Giovedì, 21 Ottobre 2021
Cronaca Villaggio Artigiani / Via delle Casermette

Sventato suicidio in carcere. Il Sappe: “A Foggia manca un responsabile della penitenziaria”

Una detenuta russa ha tentato di togliersi la vita, ma è stata tratta in salvo da una poliziotta penitenziaria. Federico Pilagatti: “Situazione insopportabile”

In carcere con l’accusa di omicidio aggravato e condannata a restarvi fino al 2018, la notte dell’11 giugno scorso una detenuta di origini russe ha tentato di togliersi la vita. Soltanto l’intervento delle poliziotte penitenziarie in servizio presso il carcere di via delle Casermette ha evitato che la donna portasse a termine l’operazione suicidio.

A dare l’allarme è stata la compagna di cella. Una delle agenti ha preso un coltello da cucina tagliando il cappio formato  che legava la detenuta all’inferriata del bagno. Dopo i primi soccorsi la donna è stata trasferita in ospedale, dove si trova piantonata dal personale di polizia penitenziaria.

Così Federico Pilagatti, segretario nazionale del Sappe: “A Foggia circa 550 detenuti sono stipati in appena 350 posti disponibili con una carenza di almeno 50 poliziotti penitenziari. Eppure un istituto come quello del capoluogo dauno dove sono rinchiusi detenuti pericolosi della malavita organizzata locale, molto attiva sul territorio (Cerignola, Gargano, San Severo e Foggia) e fino a circa 10 giorni fa, custodiva un detenuto terrorista dell’Isis, manca un responsabile effettivo della polizia penitenziaria, poiché l’attuale comandante è in distacco da Bari, mentre il dirigente dell’Istituto deve provvedere da solo a tutte le gravi incombenze giornaliere”

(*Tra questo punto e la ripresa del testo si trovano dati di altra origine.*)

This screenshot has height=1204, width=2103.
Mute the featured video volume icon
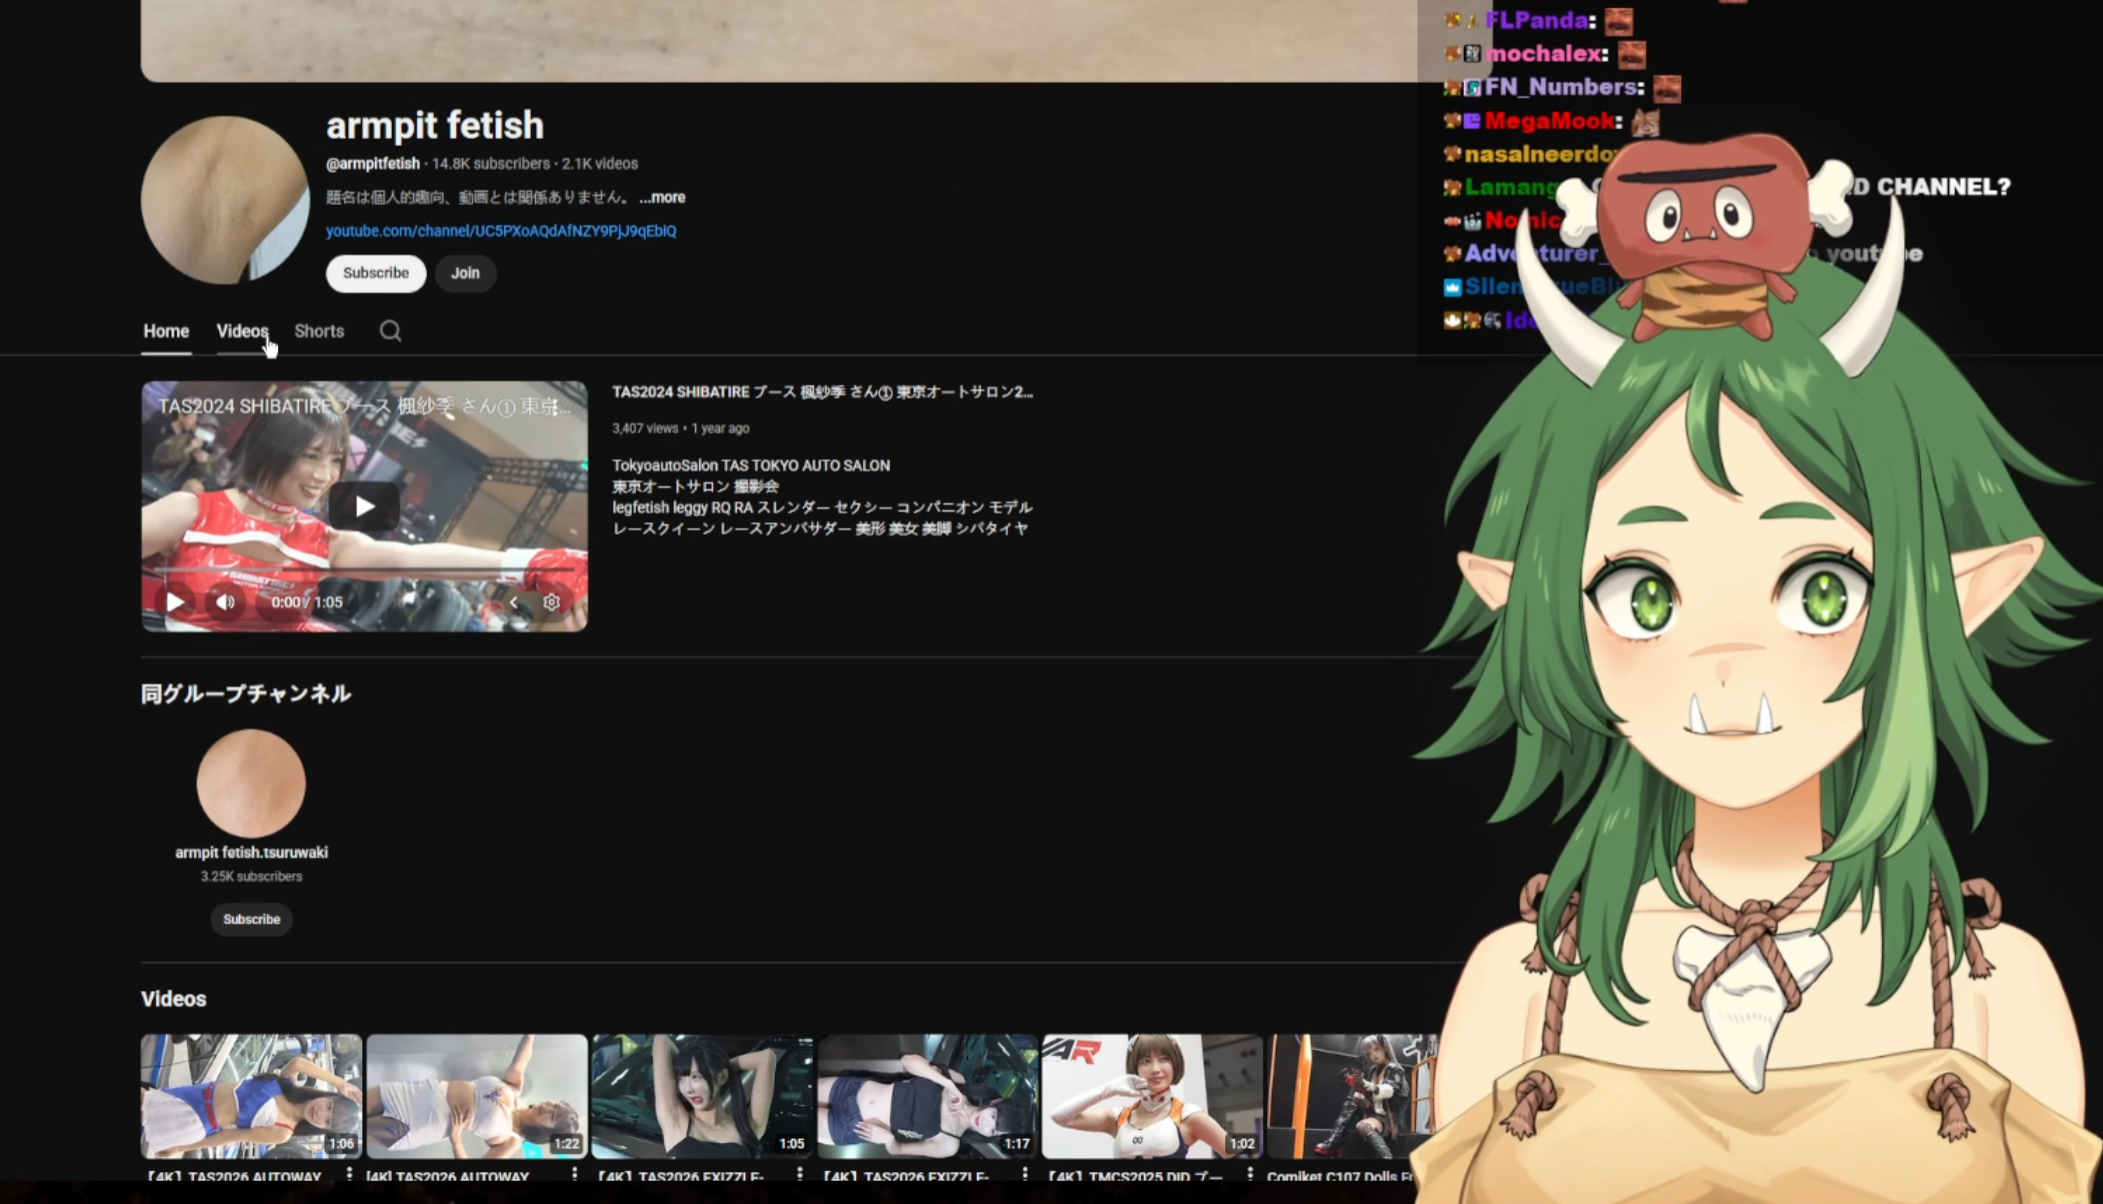click(226, 602)
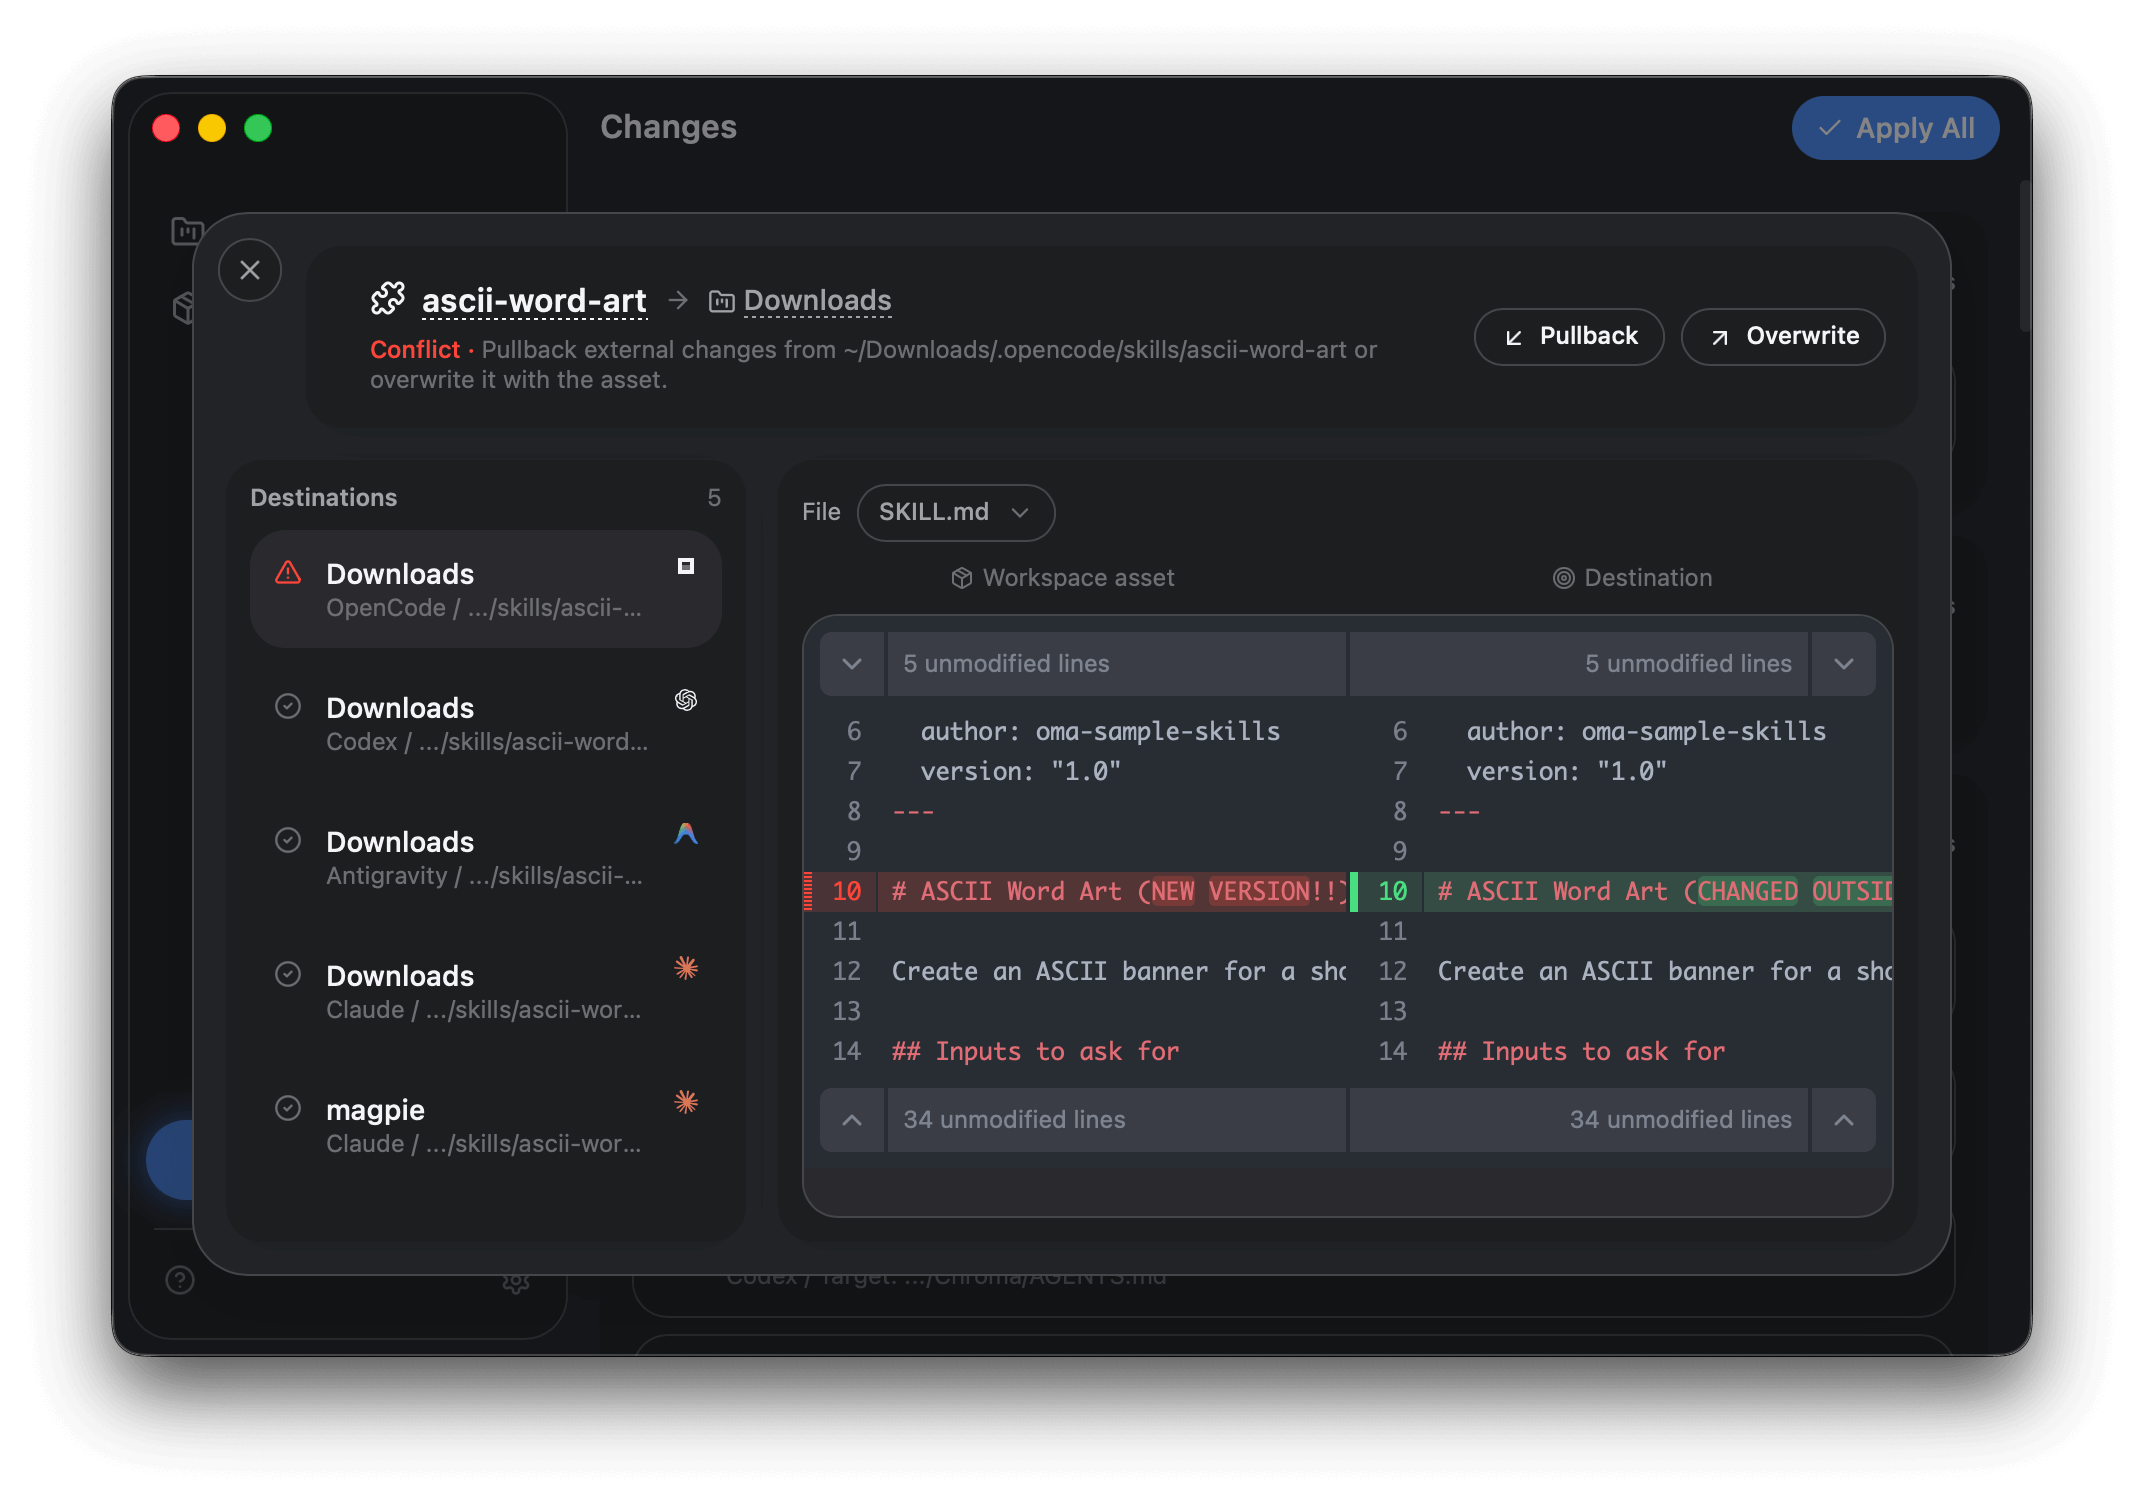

Pilagatti sottolinea: “Il Sappe, sindacato autonomo polizia penitenziaria da tempo sta denunciando, tra l’indifferenza dei vertici del DAP e del PRAP di Bari, che la situazione insopportabile è pronta ad esplodere con effetti deflagranti per tutti, se non si pongono i dovuti rimedi”

E conclude: “Se la situazione a Foggia rimane sotto controllo, è grazie alla professionalità ed all’abnegazione della polizia penitenziaria che però è allo stremo e non ce la fa più. A questi eroi nascosti che fanno un lavoro oscuro e pericolosissimo il Sappe esprime il proprio ringraziamento considerato che sono figli ripudiati da un’amministrazione penitenziaria ingrata, pronta a punire per il minimo errore, ma che si dimentica del sacrificio e della professionalità di questi di lavoratori che dovrebbe ringraziare e premiare ogni giorno, per quello che fanno a tutela della legalità e delle istituzioni all’interno delle carceri Italiane”.